Reputation: 55
$sql ="SELECT * FROM orders WHERE order_date >= '$fromdate' AND order_date <= '$todate'";
As you can see in the query above, it indicates the required from-date to to-date. Just a typical filtering of table.
As you can see.
From date value is 10/29/2018 and echo 2018-10-29.
TO date value is 10/30/2018 and echo 2018-10-30. because I formated my input date that way.
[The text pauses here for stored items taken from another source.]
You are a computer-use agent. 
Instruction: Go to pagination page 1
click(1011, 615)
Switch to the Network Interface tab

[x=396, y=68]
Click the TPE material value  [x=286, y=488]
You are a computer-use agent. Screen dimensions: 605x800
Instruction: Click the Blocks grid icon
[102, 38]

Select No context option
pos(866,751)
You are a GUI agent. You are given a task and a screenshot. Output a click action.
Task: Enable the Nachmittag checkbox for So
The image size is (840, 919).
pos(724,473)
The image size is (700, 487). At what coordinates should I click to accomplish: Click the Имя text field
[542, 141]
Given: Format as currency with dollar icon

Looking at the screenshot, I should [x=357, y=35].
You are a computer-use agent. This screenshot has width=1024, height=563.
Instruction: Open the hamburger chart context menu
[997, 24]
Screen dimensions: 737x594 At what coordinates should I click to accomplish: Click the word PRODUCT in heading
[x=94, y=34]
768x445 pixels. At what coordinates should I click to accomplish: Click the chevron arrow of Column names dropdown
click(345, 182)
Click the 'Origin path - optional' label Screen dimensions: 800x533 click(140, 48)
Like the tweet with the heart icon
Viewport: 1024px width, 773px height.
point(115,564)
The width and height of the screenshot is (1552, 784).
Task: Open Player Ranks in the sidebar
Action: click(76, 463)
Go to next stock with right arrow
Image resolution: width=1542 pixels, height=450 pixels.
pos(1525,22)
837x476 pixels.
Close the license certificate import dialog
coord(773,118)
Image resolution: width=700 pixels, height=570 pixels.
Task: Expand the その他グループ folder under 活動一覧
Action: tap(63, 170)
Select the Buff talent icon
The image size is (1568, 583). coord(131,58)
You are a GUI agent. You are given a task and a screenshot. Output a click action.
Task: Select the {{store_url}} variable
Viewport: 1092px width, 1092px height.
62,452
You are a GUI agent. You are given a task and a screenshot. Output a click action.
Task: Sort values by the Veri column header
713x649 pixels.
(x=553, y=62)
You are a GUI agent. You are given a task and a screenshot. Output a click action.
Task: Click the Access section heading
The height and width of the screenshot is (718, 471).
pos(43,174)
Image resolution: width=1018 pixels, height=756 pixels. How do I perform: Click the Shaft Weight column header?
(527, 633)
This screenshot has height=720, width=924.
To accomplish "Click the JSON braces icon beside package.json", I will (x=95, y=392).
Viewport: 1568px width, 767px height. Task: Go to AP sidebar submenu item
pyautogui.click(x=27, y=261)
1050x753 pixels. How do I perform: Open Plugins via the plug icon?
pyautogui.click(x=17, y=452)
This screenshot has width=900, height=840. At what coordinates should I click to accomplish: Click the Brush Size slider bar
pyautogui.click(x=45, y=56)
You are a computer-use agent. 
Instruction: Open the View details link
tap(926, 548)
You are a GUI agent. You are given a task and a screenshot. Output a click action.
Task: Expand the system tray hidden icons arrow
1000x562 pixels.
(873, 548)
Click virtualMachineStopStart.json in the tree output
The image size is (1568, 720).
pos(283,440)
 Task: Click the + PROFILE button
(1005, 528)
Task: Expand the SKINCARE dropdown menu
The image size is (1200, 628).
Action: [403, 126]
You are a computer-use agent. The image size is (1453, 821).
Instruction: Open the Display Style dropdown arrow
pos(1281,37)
so the problem is that. I have these values from database :
2018-10-30 01:21:29pm
2018-10-29 01:21:29pm
so as you see it indicates time on it. So i want to scan all of these values even I have only date in input date.
Upvotes: 0
Views: 378
Reputation: 21681
Use the Date()
function In Mysql
$sql ="SELECT * FROM orders WHERE Date(order_date) >= '$fromdate' AND Date(order_date) <= '$todate'";
Which will remove the time when comparing. There is also Year
, Day
, Month
etc... The advantage of using a DateTime field over VarChar
AS a bonus an easy way to convert your date styles is like this
$date = (new DateTime('10/29/2018'))->format('Y-m-d');
Notice the (new DateTime)
brackets, then you don't waste a local variable on it. I forget what version of PHP they added those in like 5.5 I think, anyway it should work in anything "current"
Last thing is you should look at prepared statements, instead of concatenating variables from the end user. Otherwise you will git smacked with the SQLInjection stick. For this query if you use something like Date Time to format the dates it will probably take care of most of that, but it's not the proper way to secure your SQL.